INPUT MATERIAL -
▬▬▬▬▬▬
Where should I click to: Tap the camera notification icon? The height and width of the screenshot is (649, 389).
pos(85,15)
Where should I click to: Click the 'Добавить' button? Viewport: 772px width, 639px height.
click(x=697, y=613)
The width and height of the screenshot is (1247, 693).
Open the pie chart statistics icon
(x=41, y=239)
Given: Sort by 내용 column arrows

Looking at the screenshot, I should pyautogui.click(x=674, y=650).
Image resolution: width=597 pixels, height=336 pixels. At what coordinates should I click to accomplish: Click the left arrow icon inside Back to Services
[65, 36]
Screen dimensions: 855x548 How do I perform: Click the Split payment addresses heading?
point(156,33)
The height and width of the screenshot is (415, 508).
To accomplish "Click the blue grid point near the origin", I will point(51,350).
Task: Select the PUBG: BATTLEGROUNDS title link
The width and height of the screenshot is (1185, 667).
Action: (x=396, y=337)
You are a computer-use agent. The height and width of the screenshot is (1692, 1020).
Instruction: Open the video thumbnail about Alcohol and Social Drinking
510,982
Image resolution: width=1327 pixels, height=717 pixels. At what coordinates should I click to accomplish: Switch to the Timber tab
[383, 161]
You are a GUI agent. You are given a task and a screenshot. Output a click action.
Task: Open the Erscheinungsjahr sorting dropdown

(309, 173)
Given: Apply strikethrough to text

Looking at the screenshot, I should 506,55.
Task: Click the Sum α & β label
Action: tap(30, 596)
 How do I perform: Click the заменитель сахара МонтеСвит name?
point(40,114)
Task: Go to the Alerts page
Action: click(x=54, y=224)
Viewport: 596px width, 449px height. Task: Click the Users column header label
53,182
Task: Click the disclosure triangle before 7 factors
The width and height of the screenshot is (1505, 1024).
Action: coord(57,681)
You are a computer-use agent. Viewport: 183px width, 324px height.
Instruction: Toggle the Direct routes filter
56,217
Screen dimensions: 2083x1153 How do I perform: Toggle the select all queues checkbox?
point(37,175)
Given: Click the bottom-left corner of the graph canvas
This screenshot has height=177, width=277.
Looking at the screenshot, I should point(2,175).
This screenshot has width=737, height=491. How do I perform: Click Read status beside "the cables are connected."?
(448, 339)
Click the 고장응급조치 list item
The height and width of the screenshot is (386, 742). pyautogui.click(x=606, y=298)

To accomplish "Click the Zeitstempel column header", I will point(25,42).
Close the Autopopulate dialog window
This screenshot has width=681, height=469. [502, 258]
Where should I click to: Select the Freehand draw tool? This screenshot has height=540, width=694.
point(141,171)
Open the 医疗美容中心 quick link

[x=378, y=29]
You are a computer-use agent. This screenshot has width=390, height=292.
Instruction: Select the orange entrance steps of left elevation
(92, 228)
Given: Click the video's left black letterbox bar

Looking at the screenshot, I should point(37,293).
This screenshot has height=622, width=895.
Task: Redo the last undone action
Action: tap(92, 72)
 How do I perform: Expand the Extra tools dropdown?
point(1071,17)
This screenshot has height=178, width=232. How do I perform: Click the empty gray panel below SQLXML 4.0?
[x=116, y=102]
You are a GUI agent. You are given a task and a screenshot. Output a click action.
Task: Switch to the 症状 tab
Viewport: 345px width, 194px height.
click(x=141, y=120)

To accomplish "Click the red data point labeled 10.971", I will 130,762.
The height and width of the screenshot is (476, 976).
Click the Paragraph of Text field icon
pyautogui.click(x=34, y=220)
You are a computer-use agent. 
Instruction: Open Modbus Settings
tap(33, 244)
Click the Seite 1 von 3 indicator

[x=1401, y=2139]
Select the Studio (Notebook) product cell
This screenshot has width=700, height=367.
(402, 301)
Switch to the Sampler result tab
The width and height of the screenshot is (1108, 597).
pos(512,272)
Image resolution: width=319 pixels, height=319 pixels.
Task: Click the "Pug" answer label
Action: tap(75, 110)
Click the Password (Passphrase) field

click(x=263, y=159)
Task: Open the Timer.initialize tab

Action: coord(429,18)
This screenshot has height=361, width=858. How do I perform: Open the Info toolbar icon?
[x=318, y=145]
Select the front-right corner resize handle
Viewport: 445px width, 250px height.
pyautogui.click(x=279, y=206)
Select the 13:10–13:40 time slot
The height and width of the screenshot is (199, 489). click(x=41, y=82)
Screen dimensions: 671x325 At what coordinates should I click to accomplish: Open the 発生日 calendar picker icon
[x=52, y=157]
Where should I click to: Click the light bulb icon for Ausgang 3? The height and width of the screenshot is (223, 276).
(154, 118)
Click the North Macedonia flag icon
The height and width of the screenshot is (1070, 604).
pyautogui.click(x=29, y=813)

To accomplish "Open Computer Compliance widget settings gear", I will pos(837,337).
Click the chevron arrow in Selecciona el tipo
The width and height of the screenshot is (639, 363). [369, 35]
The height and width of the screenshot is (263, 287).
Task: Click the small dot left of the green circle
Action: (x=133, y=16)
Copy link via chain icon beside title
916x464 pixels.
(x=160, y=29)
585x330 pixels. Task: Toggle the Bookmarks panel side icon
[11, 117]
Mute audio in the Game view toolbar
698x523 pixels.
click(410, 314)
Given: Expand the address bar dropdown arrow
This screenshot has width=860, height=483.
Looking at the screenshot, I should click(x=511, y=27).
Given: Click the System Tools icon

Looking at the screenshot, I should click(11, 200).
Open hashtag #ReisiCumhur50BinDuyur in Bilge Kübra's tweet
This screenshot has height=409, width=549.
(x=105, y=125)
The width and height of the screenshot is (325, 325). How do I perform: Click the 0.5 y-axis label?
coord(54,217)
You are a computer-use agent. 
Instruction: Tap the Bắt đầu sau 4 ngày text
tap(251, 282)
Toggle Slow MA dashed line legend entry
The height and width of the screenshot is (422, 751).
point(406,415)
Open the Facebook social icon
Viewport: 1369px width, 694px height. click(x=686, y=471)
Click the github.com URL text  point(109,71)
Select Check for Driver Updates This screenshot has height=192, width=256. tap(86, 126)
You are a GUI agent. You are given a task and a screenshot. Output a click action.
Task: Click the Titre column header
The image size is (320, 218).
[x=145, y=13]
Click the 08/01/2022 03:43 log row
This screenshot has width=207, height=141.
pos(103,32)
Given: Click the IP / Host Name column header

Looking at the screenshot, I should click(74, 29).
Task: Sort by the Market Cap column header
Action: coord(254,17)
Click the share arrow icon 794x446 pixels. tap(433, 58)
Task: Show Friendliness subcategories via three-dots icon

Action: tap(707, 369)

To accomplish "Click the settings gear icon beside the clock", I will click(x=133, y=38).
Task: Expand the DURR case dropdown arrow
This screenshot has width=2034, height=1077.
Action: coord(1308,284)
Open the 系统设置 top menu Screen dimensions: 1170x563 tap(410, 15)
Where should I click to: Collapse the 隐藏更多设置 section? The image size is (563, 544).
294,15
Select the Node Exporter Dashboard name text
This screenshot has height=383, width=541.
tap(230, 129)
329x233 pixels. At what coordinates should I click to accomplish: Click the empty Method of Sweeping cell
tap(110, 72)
▬▬▬▬▬▬
TASK BRIEF -
Your answer should be the exact lines above from the one with "Click the 고장응급조치 list item" through the one with "Switch to the Sampler result tab", both included, and nothing besides.

RESULT -
Click the 고장응급조치 list item
The height and width of the screenshot is (386, 742). pyautogui.click(x=606, y=298)

To accomplish "Click the Zeitstempel column header", I will point(25,42).
Close the Autopopulate dialog window
This screenshot has width=681, height=469. [502, 258]
Where should I click to: Select the Freehand draw tool? This screenshot has height=540, width=694.
point(141,171)
Open the 医疗美容中心 quick link

[x=378, y=29]
You are a computer-use agent. This screenshot has width=390, height=292.
Instruction: Select the orange entrance steps of left elevation
(92, 228)
Given: Click the video's left black letterbox bar

Looking at the screenshot, I should point(37,293).
This screenshot has height=622, width=895.
Task: Redo the last undone action
Action: tap(92, 72)
 How do I perform: Expand the Extra tools dropdown?
point(1071,17)
This screenshot has height=178, width=232. How do I perform: Click the empty gray panel below SQLXML 4.0?
[x=116, y=102]
You are a GUI agent. You are given a task and a screenshot. Output a click action.
Task: Switch to the 症状 tab
Viewport: 345px width, 194px height.
click(x=141, y=120)

To accomplish "Click the red data point labeled 10.971", I will 130,762.
The height and width of the screenshot is (476, 976).
Click the Paragraph of Text field icon
pyautogui.click(x=34, y=220)
You are a computer-use agent. 
Instruction: Open Modbus Settings
tap(33, 244)
Click the Seite 1 von 3 indicator

[x=1401, y=2139]
Select the Studio (Notebook) product cell
This screenshot has width=700, height=367.
(402, 301)
Switch to the Sampler result tab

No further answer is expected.